So, the first rule of reciprocity is already pre-broken. Gratuitous benevolence has started to turn reciprocity on its head. He has done something for us which no one could ever repay, or return. And he is not remotely interested in our repaying or returning it anyhow. What he asks us to do is to multiply the gratuity, by doing other gratuitous things to and for others without any hope of repayment. Notice what this looks like: a command to create gratuity rather than expect reciprocity, so:

“When you give a dinner or a banquet, do not invite your friends or your brothers or your kinsmen or rich neighbours, lest they also invite you in return, and you be repaid. But when you give a feast, invite the poor, the maimed, the lame, the blind, and you will be blessed, because they cannot repay you. You will be repaid at the resurrection of the just.” (Luke 14:12-14)

and also, the reverse of that, a command not to engage in expected negative reciprocity, but instead to be gratuitous:

“You have heard that it was said, ‘An eye for an eye and a tooth for a tooth.’ But I say to you, Do not resist one who is evil… You have heard that it was said, ‘You shall love your neighbour and hate your enemy.’ But I say to you, Love your enemies and pray for those who persecute you, so that you may be sons of your Father who is in heaven.” (Mt 5:38-39a, 43-45)

And of course this is massively destabilizing to any form of human belonging. In fact, it reveals quite to what an extent all our discipleships and all our belongings, all our constructions of identity are based on, dependent on – which means secretly run by, – death, and its fear. But this is where we start in discipleship of Christ: we start from death having been rendered moot as a factor in our construction of identity by Jesus having occupied the place of shame and death without being run by it, and having been witnessed on the third day and thereafter as being a dead man who, without ceasing to be dead, was alive.

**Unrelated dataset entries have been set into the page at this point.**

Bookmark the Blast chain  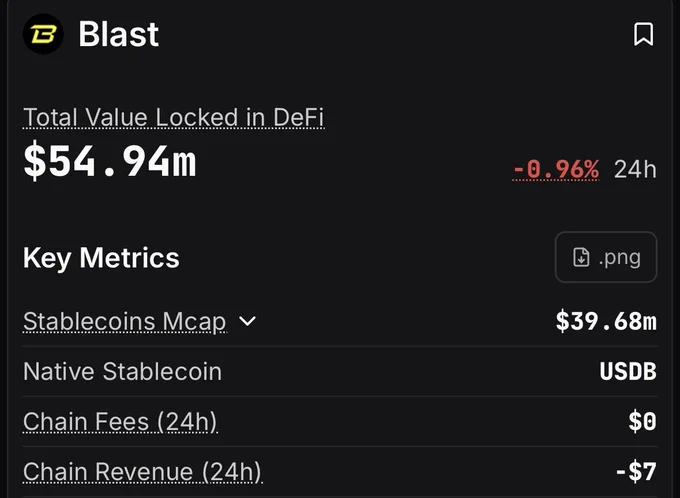(644, 34)
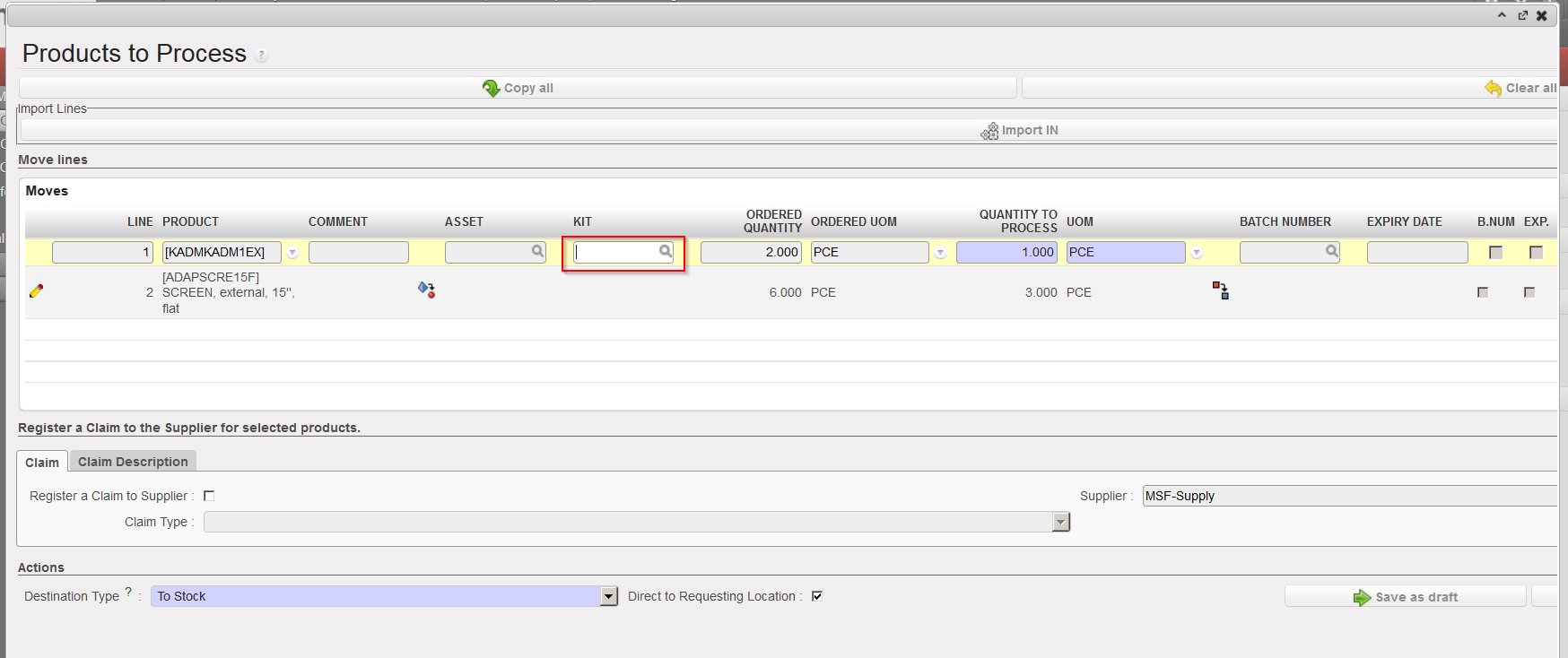This screenshot has height=658, width=1568.
Task: Click the Quantity to Process input field
Action: (1006, 253)
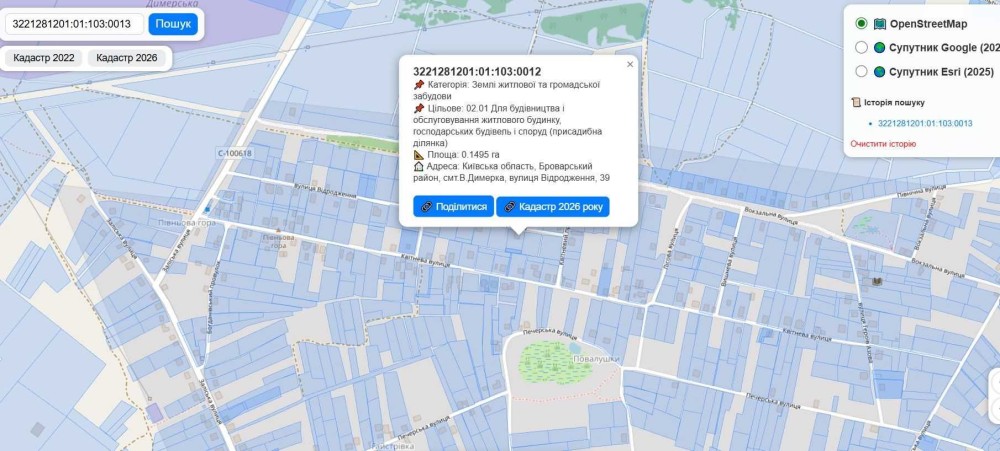
Task: Click the Очистити історію link
Action: coord(883,144)
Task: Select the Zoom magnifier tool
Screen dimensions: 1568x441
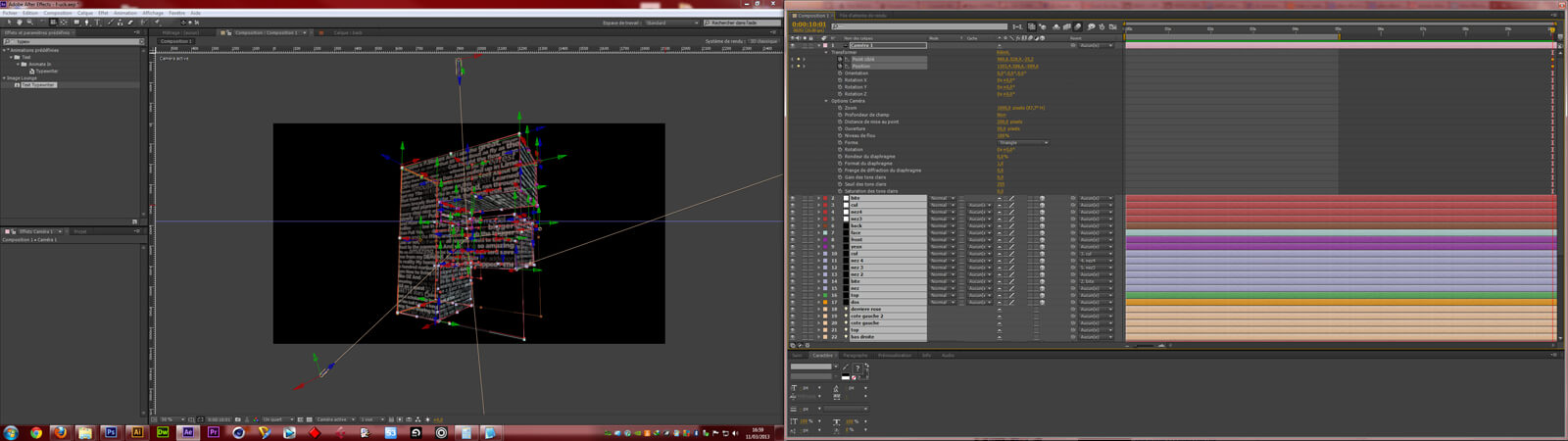Action: [x=29, y=22]
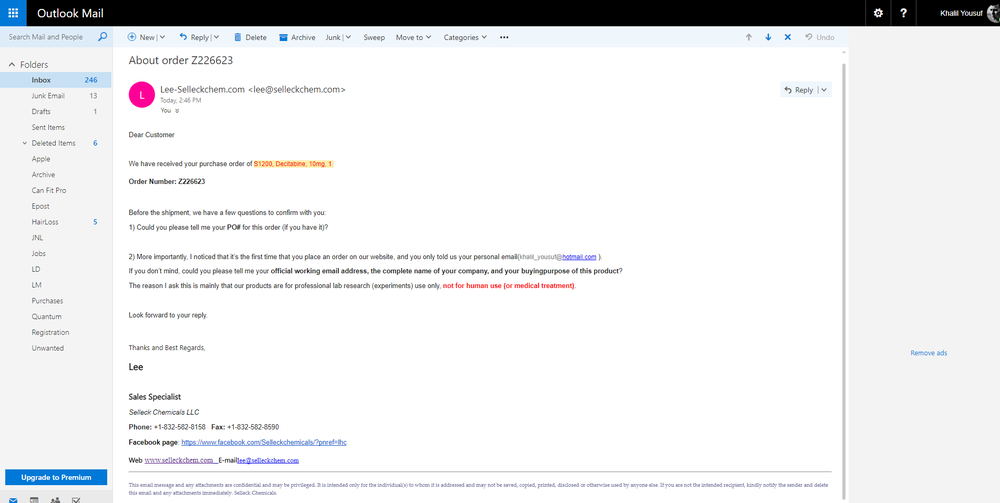Screen dimensions: 1000x503
Task: Open the Selleck Facebook page link
Action: [263, 442]
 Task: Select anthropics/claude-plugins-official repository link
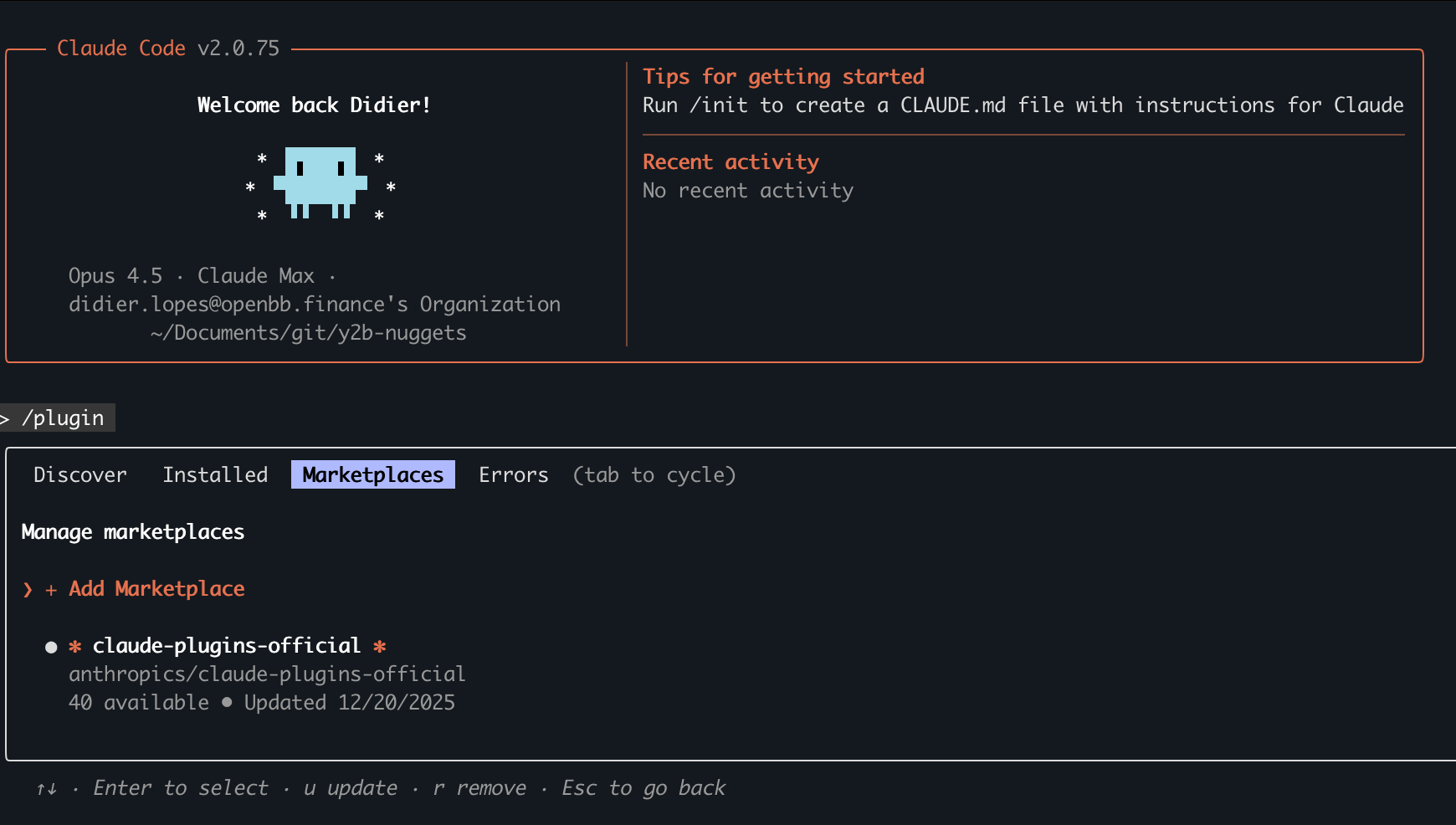tap(267, 674)
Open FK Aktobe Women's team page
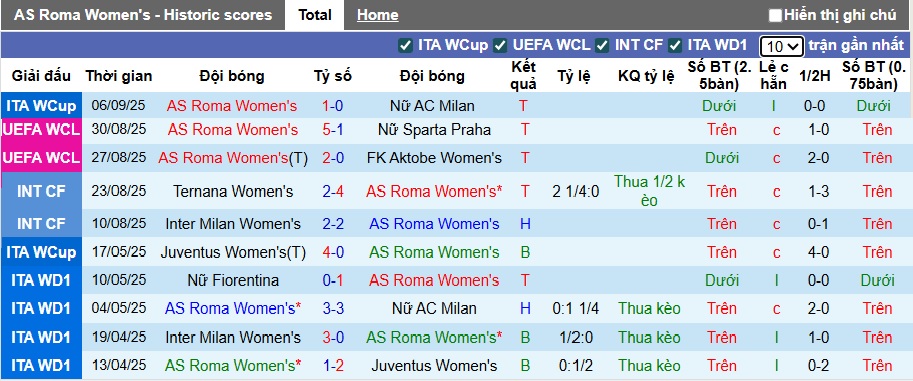913x381 pixels. pyautogui.click(x=434, y=158)
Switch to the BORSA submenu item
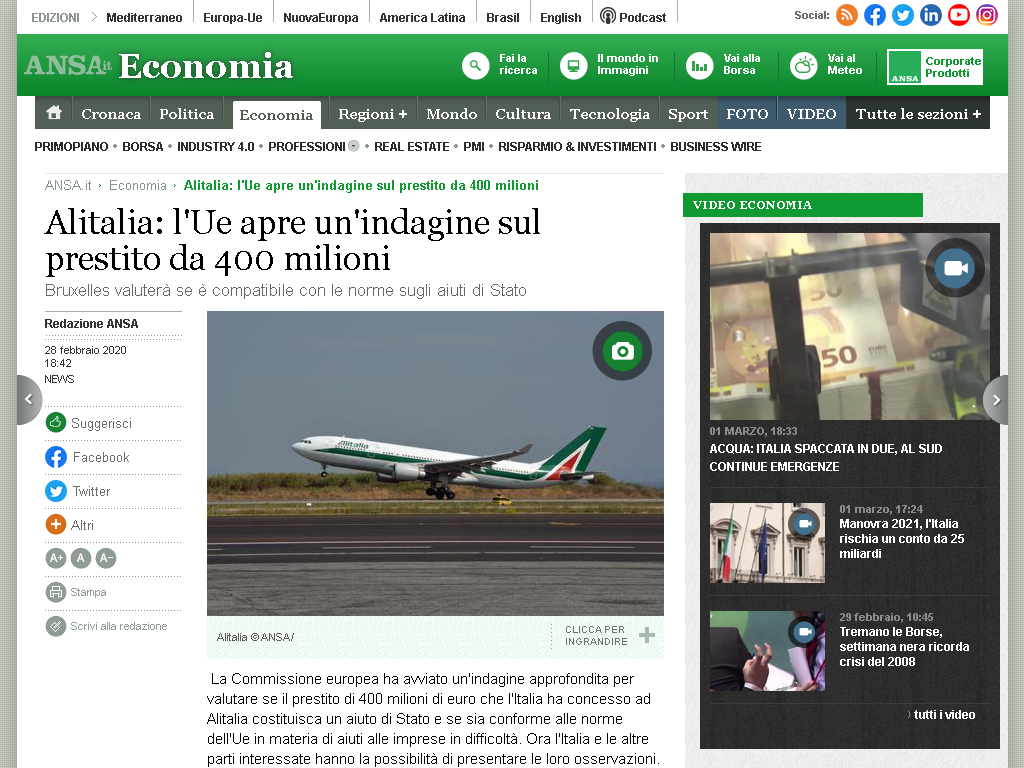1024x768 pixels. coord(142,147)
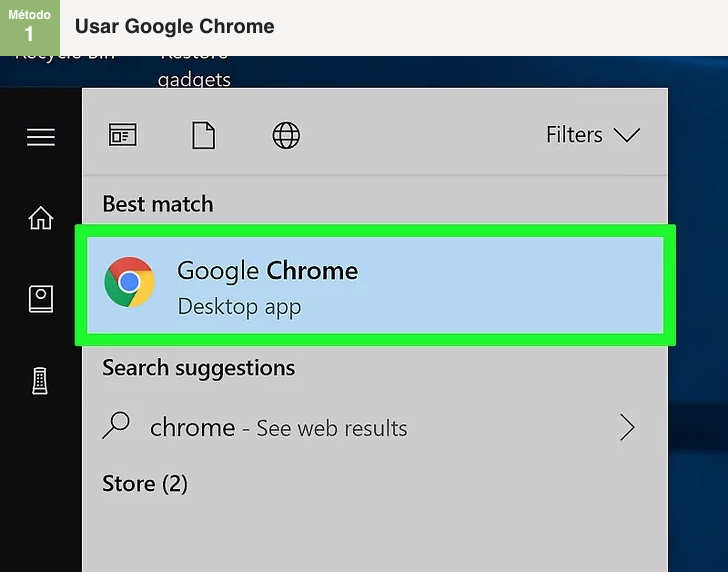Select the "chrome - See web results" suggestion

pos(279,428)
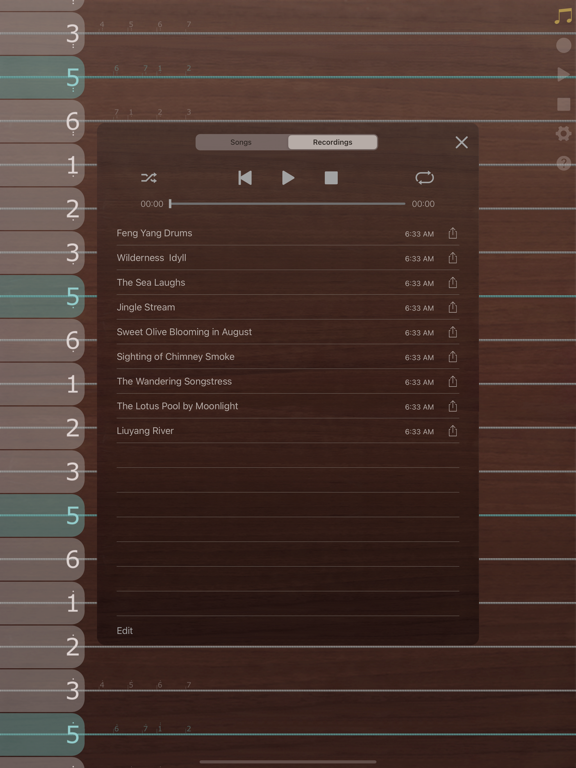Share the Jingle Stream recording
This screenshot has height=768, width=576.
point(453,307)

Discipleship of Christ is the process by which that protagonism of gratuity which he inaugurated by going to death for us, and which we sometimes call the giving of the Holy Spirit, reaches us and enables us to start to live as if death, fear, ignominy and shame were not. Which means that it first reaches us, and can only reach us, as a certain rupture of our stability, a certain enabling us to stand loose from our previous belonging, and a certain breaking of heart which usually goes by the name of “the forgiveness of sins”. Discipleship of Christ presupposes us being in the process of being forgiven as our access to being re-created.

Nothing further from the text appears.